#### [ASSIGNED TASK]
Whenever a line in the data holds the string "Collapse", pull that line out.

**********

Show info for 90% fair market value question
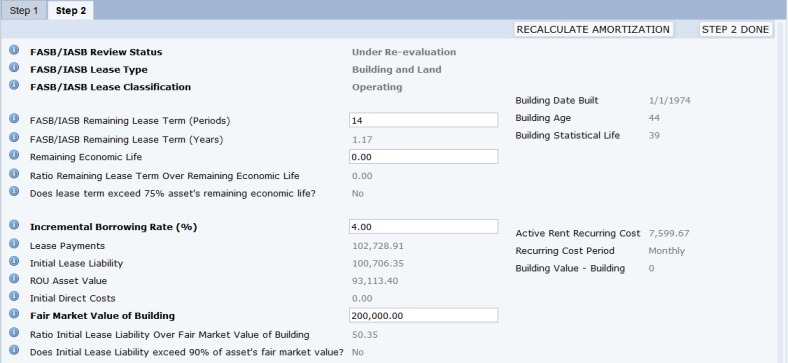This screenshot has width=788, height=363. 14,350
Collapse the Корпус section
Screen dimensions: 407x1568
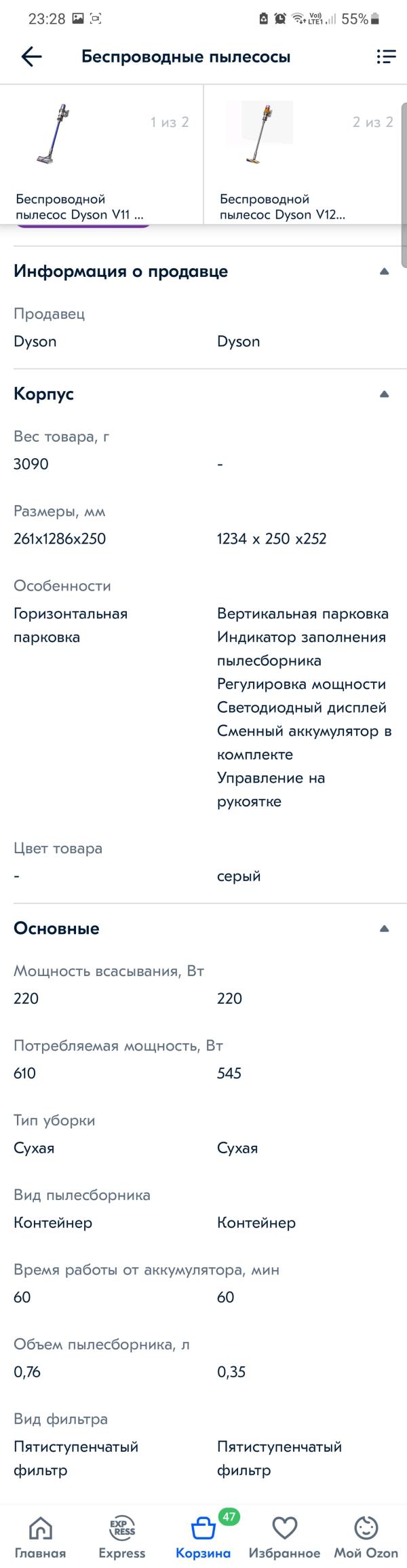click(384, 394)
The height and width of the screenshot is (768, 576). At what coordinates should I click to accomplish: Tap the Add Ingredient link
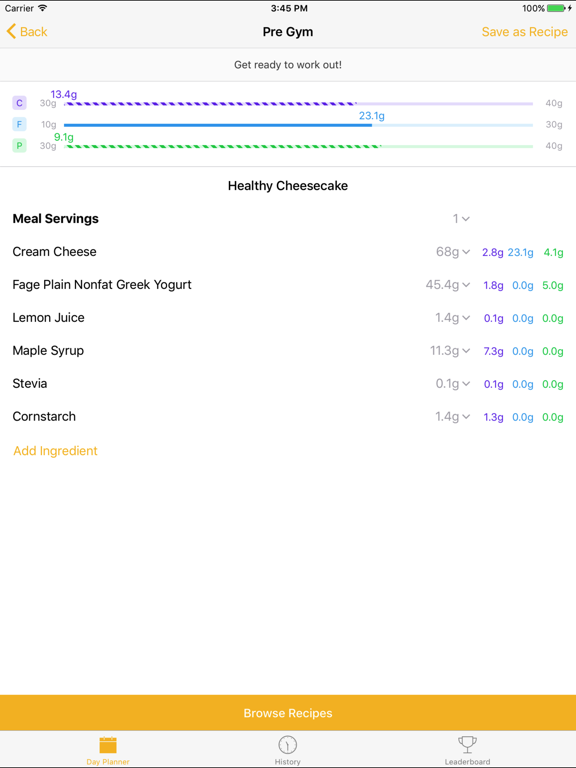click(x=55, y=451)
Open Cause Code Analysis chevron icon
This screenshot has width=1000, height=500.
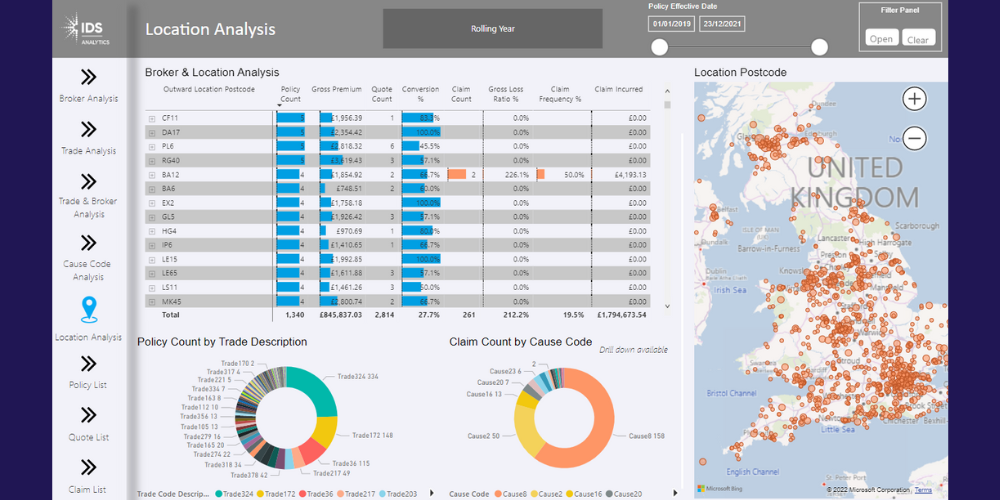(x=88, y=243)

**********

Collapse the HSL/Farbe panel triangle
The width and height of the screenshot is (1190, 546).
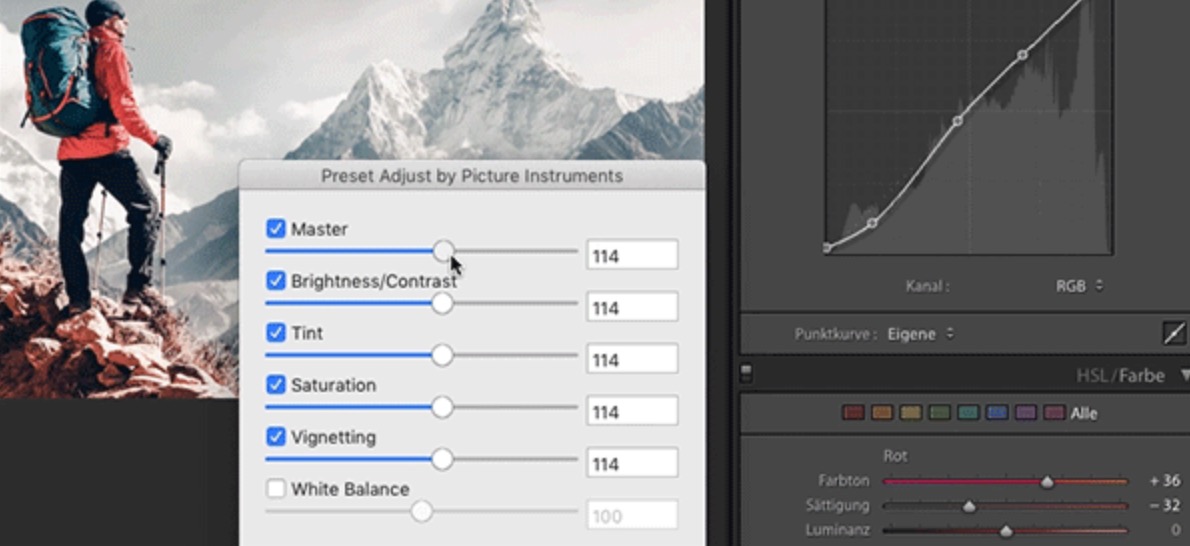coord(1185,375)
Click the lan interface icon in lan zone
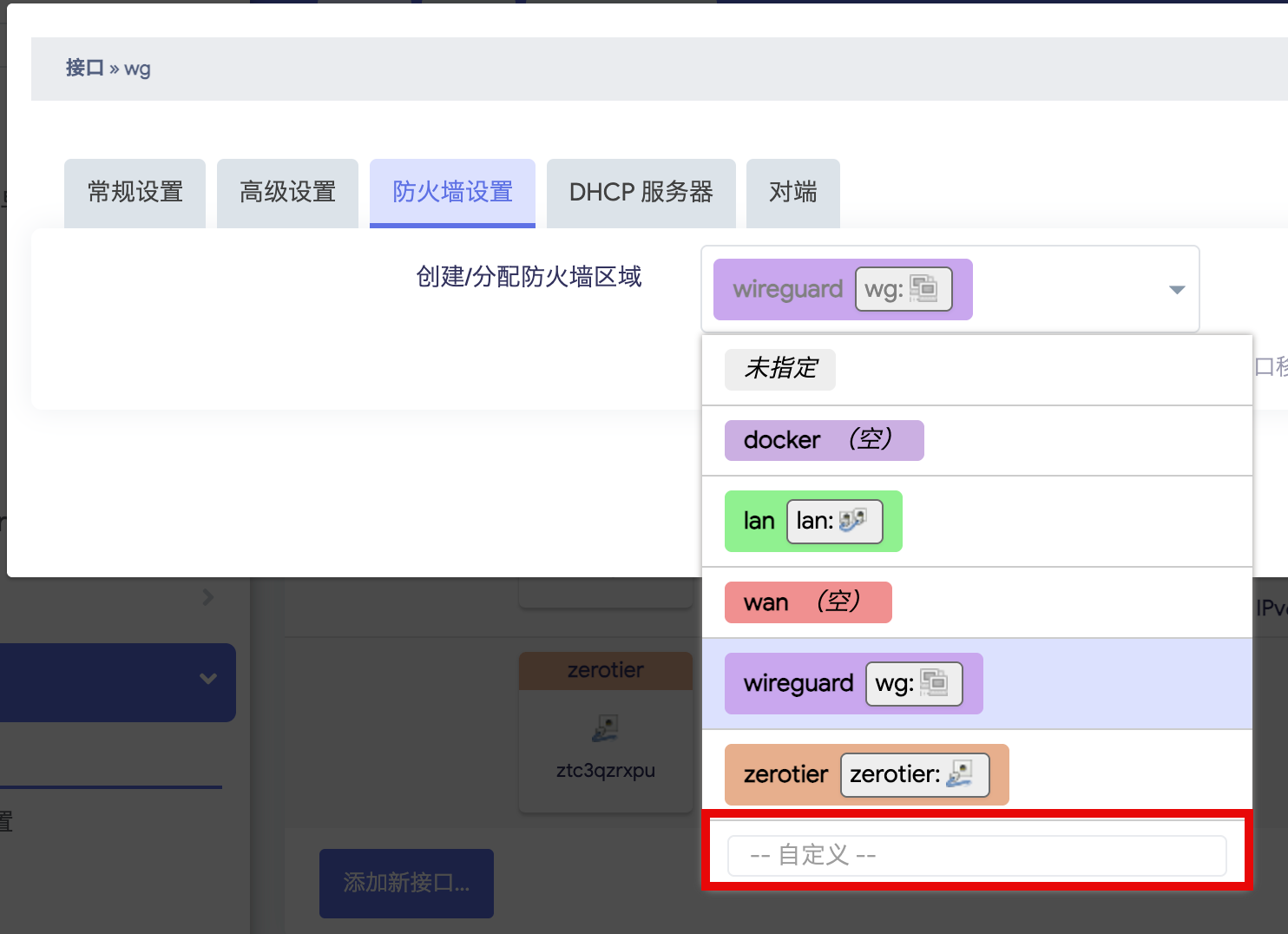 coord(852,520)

**********

#### [OUTPUT OF THE TASK]
Collapse the Корпус section
Collapse the HSL/Farbe panel triangle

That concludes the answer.